Over the past two decades, Thomas Givnish, the Henry Allan Gleason Professor of Botany and Environmental Studies, embarked on trips to Oregon, Arizona, Washington and along the West Coast collecting samples of and photographing the diverse Calochortus — a flowering plant in the lily family.

Within the genus, flowering plants appear the same, but their petals can span colors of the rainbow, from a cherry red to a vibrant purple. While the lily has long slender petals, the Calochortus has petite and more rounded petals.

Thomas Givnish

Thomas Givnish

Givnish and his team ­– including lead author Nisa Karimi, a former post-doc in the Givnish lab – published their findings in Proceedings of the National Academy of Sciences (PNAS). Their research presents a new family tree for the genus Calochortus and explains how the flower migrated across North America (going back millions of years). They found that different lineages occupy diverse regions including the Pacific Northwest, California, Mexico and the Intermountain West. Their findings also explain why some land supports several species in a small region while others support very few.

“My colleagues and I are all really excited to have the results out,” says Givnish. “We have a lot more to publish on this topic, and we’re eager to keep moving forward.”

Givnish and his team analyzed DNA sequences in the cell nucleus for more than 70 species. This helped reconstruct the evolution of chromosome numbers, which assisted them in determining how many local species live in one area.
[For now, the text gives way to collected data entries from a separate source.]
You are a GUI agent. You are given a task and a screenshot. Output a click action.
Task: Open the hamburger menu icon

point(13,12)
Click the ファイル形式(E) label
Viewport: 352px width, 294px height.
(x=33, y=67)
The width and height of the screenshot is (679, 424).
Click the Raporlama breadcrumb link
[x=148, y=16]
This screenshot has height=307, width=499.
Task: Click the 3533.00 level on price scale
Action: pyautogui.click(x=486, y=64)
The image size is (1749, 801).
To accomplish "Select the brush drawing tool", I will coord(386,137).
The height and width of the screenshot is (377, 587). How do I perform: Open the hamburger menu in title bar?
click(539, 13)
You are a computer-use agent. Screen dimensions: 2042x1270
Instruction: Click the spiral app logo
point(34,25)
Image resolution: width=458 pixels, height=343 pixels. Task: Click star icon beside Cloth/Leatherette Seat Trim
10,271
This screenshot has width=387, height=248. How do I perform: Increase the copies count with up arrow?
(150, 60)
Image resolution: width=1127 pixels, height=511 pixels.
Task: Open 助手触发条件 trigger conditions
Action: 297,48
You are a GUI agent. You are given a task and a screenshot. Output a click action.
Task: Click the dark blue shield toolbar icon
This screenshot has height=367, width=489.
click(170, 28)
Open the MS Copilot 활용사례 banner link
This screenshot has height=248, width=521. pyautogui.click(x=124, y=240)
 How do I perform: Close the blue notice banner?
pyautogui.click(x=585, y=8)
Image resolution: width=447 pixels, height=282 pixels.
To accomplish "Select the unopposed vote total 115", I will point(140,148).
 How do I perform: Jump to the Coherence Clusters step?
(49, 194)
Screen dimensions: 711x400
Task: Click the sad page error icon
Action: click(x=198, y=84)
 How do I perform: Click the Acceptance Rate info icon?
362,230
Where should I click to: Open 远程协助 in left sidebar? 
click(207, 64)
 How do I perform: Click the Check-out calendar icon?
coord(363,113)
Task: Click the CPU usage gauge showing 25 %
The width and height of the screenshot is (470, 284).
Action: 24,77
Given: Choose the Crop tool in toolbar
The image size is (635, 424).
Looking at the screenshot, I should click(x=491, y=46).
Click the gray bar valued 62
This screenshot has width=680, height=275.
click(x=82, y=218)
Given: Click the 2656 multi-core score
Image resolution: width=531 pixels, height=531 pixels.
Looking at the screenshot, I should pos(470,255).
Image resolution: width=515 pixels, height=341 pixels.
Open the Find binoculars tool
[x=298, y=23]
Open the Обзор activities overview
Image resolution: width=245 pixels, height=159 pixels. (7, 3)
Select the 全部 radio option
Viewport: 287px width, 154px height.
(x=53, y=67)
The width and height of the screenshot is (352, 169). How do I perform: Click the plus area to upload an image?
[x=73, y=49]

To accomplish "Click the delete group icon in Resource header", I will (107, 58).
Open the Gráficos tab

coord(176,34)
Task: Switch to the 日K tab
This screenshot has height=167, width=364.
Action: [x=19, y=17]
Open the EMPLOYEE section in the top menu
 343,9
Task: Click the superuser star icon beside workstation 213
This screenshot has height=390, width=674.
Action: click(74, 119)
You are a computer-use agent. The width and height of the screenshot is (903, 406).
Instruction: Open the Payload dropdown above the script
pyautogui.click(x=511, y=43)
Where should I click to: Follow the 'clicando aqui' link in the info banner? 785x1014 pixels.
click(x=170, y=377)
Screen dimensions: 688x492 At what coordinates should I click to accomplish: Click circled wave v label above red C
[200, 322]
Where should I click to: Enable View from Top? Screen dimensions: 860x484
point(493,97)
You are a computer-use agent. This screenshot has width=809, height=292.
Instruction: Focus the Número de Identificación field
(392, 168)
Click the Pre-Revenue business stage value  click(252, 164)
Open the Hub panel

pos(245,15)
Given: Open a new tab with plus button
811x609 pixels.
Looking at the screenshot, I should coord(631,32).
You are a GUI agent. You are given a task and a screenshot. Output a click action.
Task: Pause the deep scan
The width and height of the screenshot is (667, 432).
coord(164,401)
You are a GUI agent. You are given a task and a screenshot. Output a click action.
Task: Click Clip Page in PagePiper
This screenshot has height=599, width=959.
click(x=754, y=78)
Some species have six, seven, eight or more chromosome pairs, which can prevent certain species from producing offspring with one another.

Givnish says this is important because the greater the range of chromosome numbers, the more mating barriers will be present. Since the species cannot mate, they coexist with one another, allowing more species to live in a region. Then, they harvest different resources, or, in the case of California, they live in different climates, soils and elevations.

Givnish and his team confirmed what few studies before this one have: that mating barriers are as important as diverse environmental conditions for large numbers of closely related species to coexist. Environmental heterogeneity refers to an area that creates livable conditions for species with different ecological requirements. Therefore, a larger number of species can inhabit the area, increasing the species pool.

Amongst the millions of acres in the West and Mexico sits a biodiversity hotspot where a concentration of Calochortus thrive — California Floristic Province. Filled with 3,488 plant species, this land’s environmental heterogeneity serves as the ideal landscape to explain what affects and creates biodiversity.

Ultimately, these factors impact spatial variation across different geographic locations. The natural distribution of Calochortus among an extensive range of climates, elevations, soils and more is a point of interest in the botanical world. The team constructed datasets to document where species were found and environmental conditions.

“We want to account for the remarkable diversity of flowers in Calochortus. We want to see if the same genes are being turned off and on in different lineages that have evolved similar flowers independently,” says Givnish. “We don’t know that yet, but we soon hope to have an answer based on sequencing of whole genomes and studies of floral development by our research team, including colleagues at Cornell.”